I thought that it might be interesting to share my top twelve blogs, since I started blogging in February 2011.
For those of you who do not know me, open this link for my bio profile and an explanation why I started blogging.
Here are the top twelve blogs, ranked by number of hits over nearly three years (highest first):
- Bank of America Merrill Lynch intern Moritz Erhardt found dead after working long hours | Mail Online
- What are the three types of Interim Management assignment?
- What’s the difference between an Interim Manager and a Management Consultant?
- UK Local Authorities and Shared Services: Cost-Cutting – Myth or Reality?
- Interim Management: Ten Emerging Trends and Outlook for the Future
- Malaysia travel: What to do in the Cameron Highlands | CNN Travel
- Public Sector Catch 22: Cost-Cutting Vs. Cost Reduction (Part 1/4)
- Utilising Professional Interims to Help Reduce the Budget Deficit – Removing Catch 22?
- Public Sector Catch 22: The Role of “IT” in Business Transformation (Part 3/4)
- Public Sector Catch 22: Structural Reform, Strategy and Implementation – How to avoid a Omnishambles Recovery Programme? (Part 4 of 4)
- UK Local Authorities and Shared Services: Cost-Cutting – Myths, Realities and Escalating Risks?
- An in Depth Look at Deleveragings – Ray Dalio – Bridgewater
It never ceases to amaze me which blogs are the most popular and why.
Looking back over the twelve blogs, I have tried to identify common themes and emergent trends. Here are my thoughts.

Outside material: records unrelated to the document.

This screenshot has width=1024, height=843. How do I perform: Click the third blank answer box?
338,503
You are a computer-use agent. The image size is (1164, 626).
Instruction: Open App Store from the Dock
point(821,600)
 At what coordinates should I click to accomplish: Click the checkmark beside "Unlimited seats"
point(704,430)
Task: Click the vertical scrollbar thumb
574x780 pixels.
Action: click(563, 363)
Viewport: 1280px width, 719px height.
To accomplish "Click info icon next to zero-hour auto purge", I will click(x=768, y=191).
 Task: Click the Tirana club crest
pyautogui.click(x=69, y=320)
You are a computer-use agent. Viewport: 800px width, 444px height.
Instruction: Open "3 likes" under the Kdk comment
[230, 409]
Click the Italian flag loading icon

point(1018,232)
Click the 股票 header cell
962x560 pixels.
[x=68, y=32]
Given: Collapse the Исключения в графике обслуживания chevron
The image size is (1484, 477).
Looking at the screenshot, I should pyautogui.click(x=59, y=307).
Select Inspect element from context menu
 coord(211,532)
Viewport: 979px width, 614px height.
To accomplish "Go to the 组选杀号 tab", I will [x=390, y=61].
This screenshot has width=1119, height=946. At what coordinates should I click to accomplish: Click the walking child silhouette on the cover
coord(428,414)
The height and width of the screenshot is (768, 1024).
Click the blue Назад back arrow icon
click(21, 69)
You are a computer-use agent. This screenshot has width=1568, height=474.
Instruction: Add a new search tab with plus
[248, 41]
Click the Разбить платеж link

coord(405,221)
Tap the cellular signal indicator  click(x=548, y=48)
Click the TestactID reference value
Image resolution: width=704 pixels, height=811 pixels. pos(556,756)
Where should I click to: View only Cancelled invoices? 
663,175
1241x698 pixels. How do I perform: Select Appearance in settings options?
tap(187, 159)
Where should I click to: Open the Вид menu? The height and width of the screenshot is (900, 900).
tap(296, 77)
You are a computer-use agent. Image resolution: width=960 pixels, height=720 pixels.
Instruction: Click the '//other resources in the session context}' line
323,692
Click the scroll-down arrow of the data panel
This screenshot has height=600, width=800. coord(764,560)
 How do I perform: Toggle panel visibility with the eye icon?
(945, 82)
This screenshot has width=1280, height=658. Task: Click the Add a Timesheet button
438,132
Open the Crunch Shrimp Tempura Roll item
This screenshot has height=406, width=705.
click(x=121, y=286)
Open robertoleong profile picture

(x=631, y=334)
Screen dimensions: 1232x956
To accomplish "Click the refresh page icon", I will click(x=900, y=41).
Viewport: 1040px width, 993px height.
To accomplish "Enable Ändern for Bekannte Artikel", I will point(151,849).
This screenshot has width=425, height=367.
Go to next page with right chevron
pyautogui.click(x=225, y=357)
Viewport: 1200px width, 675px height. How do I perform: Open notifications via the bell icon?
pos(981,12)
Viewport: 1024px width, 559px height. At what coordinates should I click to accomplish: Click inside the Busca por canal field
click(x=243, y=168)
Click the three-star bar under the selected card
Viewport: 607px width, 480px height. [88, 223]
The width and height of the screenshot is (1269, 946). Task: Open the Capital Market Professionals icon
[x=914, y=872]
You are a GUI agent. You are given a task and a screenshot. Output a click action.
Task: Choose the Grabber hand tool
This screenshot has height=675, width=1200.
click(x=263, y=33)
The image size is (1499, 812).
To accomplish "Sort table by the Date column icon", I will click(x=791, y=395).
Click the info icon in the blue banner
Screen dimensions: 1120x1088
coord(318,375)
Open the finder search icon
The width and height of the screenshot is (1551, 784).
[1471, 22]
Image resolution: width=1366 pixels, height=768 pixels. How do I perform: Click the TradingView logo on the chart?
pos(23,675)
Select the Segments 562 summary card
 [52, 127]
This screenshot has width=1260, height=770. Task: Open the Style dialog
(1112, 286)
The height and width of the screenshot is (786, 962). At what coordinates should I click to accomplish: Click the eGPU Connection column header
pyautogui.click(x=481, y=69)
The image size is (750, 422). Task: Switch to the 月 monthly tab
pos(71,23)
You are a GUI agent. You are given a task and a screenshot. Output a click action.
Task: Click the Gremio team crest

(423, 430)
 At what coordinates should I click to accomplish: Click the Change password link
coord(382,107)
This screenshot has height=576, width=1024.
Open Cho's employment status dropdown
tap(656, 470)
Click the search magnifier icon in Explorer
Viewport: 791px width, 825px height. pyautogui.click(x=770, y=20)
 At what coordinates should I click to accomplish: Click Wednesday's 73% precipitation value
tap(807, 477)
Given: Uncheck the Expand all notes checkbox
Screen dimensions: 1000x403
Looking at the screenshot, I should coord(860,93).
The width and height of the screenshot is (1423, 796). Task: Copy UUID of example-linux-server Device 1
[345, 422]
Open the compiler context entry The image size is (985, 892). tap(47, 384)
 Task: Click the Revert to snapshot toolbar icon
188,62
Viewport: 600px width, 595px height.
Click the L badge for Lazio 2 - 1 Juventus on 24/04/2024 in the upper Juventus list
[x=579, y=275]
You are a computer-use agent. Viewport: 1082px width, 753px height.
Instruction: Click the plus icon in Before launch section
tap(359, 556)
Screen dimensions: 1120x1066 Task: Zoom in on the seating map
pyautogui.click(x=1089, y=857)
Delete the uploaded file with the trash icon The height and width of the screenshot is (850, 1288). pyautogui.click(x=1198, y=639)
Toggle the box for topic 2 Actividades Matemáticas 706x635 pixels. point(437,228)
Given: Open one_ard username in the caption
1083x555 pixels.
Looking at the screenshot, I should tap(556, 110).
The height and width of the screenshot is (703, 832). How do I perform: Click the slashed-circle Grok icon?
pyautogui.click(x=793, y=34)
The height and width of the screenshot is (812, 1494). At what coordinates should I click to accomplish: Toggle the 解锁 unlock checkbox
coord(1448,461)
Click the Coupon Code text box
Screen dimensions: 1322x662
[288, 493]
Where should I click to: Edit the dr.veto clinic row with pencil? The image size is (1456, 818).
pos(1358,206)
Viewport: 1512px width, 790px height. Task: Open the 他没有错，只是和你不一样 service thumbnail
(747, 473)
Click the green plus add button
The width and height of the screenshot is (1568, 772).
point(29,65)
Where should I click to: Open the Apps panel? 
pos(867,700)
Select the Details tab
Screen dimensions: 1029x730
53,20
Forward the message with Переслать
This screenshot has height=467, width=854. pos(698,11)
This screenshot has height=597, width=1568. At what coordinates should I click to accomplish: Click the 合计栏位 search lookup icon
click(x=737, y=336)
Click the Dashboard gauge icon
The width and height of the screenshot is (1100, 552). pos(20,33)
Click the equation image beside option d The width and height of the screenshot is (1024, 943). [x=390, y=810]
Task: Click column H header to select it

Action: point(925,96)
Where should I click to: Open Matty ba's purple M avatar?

Firstly, both myself and fellow blogger John Gelmini were predicting an omni-shambles from David Cameron’s Government well over two years ago. BUT bad as it now is, across the Public Sector, in many small businesses and with youth unemployment, I fear that we have not seen anything yet. Applying a tourniquet on and off for three years, with no strategy nor direction is a recipe for death. Apart from the top 1%, large sections of society seemed doomed, with no effective political leadership. Growth is being talked up, on the back of off-balance sheet Government guarantees of home loans, and David Cameron‘s desperate gamble on increased trade with China; China, of course, will remember David Cameron’s previous foreign policy blunders.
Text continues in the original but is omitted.